About this exercise
Please work out how many lines in the entries below include the string "toolbar", and reply with the number alone.

** Opening Listed entries block **

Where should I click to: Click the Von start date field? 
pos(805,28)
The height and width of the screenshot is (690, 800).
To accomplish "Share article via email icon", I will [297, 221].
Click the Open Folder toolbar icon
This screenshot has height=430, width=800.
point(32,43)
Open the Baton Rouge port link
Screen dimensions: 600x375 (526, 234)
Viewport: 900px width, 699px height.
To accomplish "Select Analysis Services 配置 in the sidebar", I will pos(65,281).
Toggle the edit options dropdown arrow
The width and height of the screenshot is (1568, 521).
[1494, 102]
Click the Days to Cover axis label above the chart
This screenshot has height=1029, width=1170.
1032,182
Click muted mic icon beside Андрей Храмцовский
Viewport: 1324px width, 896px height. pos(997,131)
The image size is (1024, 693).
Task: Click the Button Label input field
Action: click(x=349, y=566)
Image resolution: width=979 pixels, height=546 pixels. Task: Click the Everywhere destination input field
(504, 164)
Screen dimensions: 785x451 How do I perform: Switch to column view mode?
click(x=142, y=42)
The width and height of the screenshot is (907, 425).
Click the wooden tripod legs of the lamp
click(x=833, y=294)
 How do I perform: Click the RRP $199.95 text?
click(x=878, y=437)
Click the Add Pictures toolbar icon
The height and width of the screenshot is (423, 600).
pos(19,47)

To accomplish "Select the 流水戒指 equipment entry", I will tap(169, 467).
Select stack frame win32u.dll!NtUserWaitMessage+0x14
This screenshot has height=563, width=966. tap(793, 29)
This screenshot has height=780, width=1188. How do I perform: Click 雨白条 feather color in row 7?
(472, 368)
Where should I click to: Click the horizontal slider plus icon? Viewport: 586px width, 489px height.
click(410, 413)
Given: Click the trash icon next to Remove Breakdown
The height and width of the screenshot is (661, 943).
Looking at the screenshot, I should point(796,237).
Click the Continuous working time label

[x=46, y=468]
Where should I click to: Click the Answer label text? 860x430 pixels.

** Closing Listed entries block **

Exercise solution
2